O advento da utilização do querosene, obtido a partir do petróleo, no final do século XIX, foi crucial para evitar a extinção de várias espécies de cetáceos, dentre os quais destaca-se os cachalotes. Isso sem falar na exploração com fins econômicos das mais diversas partes desses mamíferos fascinantes, como as barbatanas, carne, ossos, tendões e toucinho, por exemplo. Beira a ficção científica imaginar que tal contexto vigorou, por exemplo, no Brasil colonial.
As ameaças para esses animais foram mudando ao longo do tempo e, no século passado, diversificaram-se (os resíduos plásticos e industriais, o tráfego naval intenso e de grandes embarcações, as atividades de prospecção sísmica e a pesca industrial). Nenhuma dessas ameaças, entretanto, é tão conhecida como a caça. Mesmo depois de mais de 30 anos da moratória que proíbe a caça comercial de baleias ˗ a qual foi precedida por inúmeros acordos e tratados internacionais, ˗ a mesma ainda continua sendo uma ameaça, em especial, entre os países de tradição baleeira. Ameaça esta, que não apenas vigora, como ganha legitimação com a “caça científica”, em especial, em países como o Japão, onde a carne de baleia é muito apreciada. Já a Dinamarca e a Islândia, as quais possuem fortes indústrias pesqueiras, praticam a caça comercial em suas águas nacionais.
Uma ameaça silenciosa e de proporções até então inimagináveis veio à tona por meio de um estudo recente publicado na revista americana Science (“Prevendo o colapso da população global de orcas devido à poluição por PCB”).

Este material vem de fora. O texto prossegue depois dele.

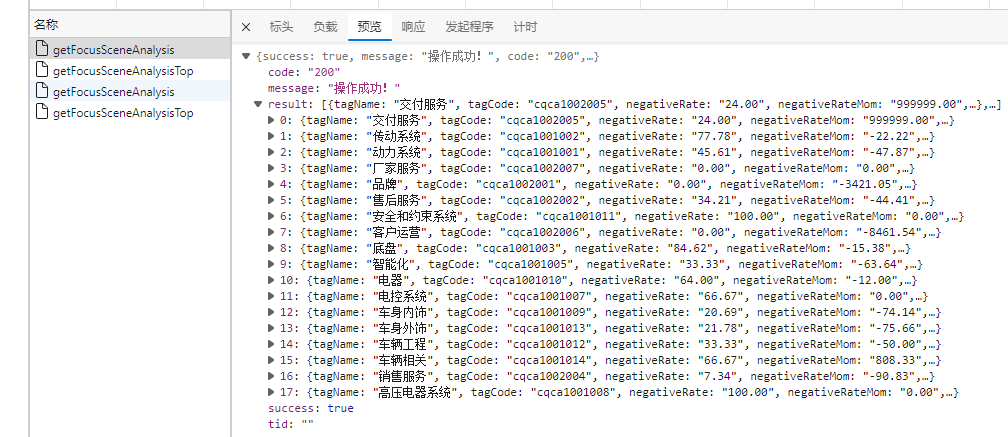Expand item 13 车身外饰 entry
The width and height of the screenshot is (1008, 437).
pyautogui.click(x=272, y=328)
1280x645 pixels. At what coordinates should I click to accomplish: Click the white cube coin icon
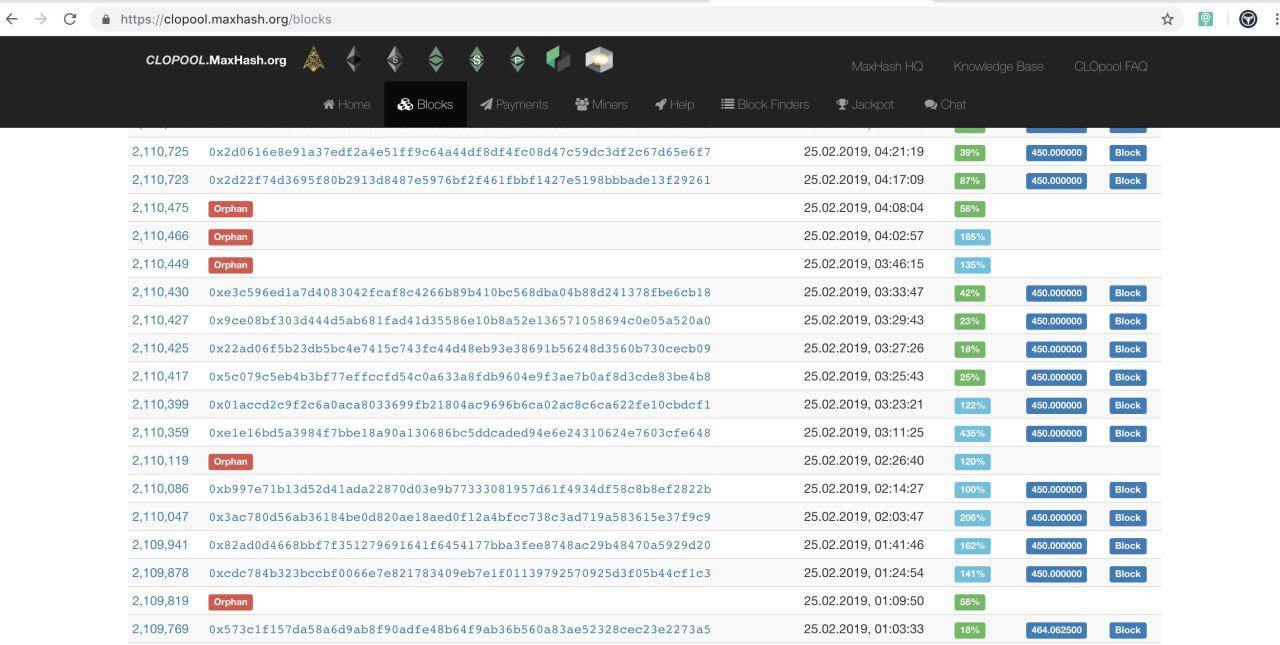coord(599,60)
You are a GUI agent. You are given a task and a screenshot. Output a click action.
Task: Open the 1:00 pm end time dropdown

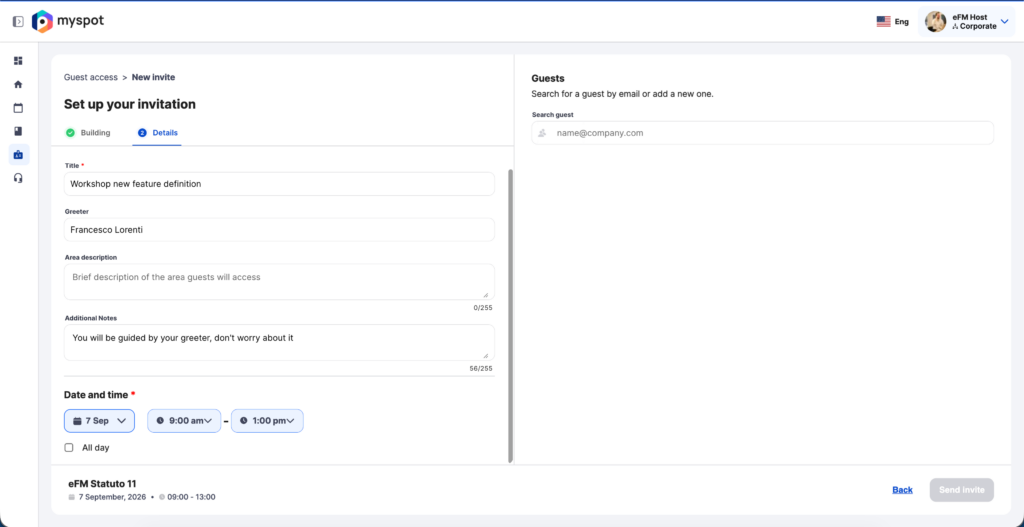click(x=268, y=421)
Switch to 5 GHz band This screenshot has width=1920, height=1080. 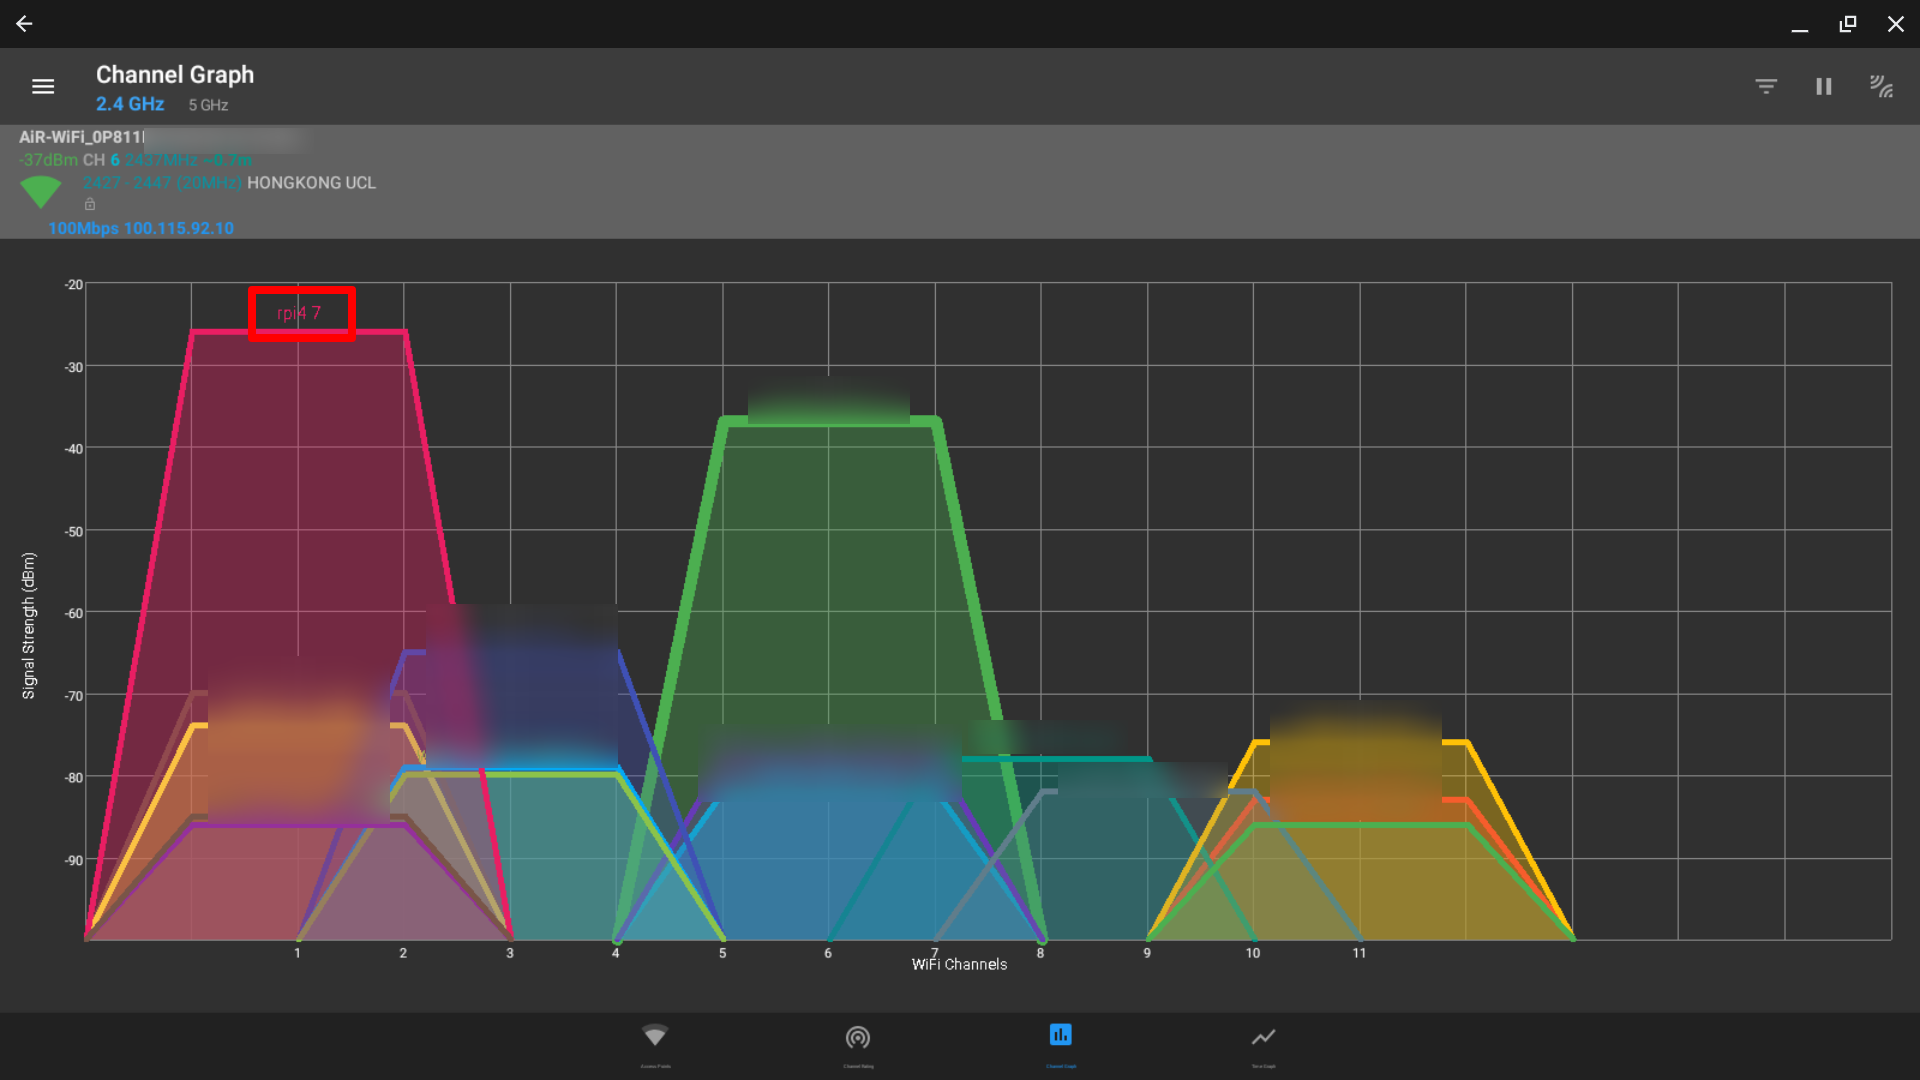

A sigla mencionada no título do artigo refere-se aos bifenilos policlorados (PCB), uma classe de compostos tóxicos, de natureza antropogênica, que prejudica a reprodução, afeta os sistemas endócrino, imunológico e aumenta o risco de câncer em vertebrados. Mesmo tendo sido banidos ainda na década de 70, a sua persistência ambiental, aliada à facilidade de dispersão e contaminação tornam esses compostos – bem como os demais, quimicamente afins a eles – um grupo de poluentes orgânicos altamente perigosos. No estudo, ao analisarem dados globalmente disponíveis sobre as concentrações do PCB em tecidos das orcas (Orcinus orca), os autores constataram que os tecidos adiposos apresentavam níveis de PCB muito acima daqueles que comprometem a fertilidade e o sistema imunológico desses animais. Esses dados, em conjunto com a característica de persistência ambiental desses poluentes, os seus níveis atuais na natureza e com a longevidade desses animais, foram utilizados para realizar uma modelagem de exposição, a qual permitiu prever que os impactos desses compostos no tamanho e na viabilidade dessas populações podem comprometê-las seriamente nos próximos 100 anos. Ou seja, há uma enorme preocupação quanto a um possível colapso de mais da metade das populações desses cetáceos.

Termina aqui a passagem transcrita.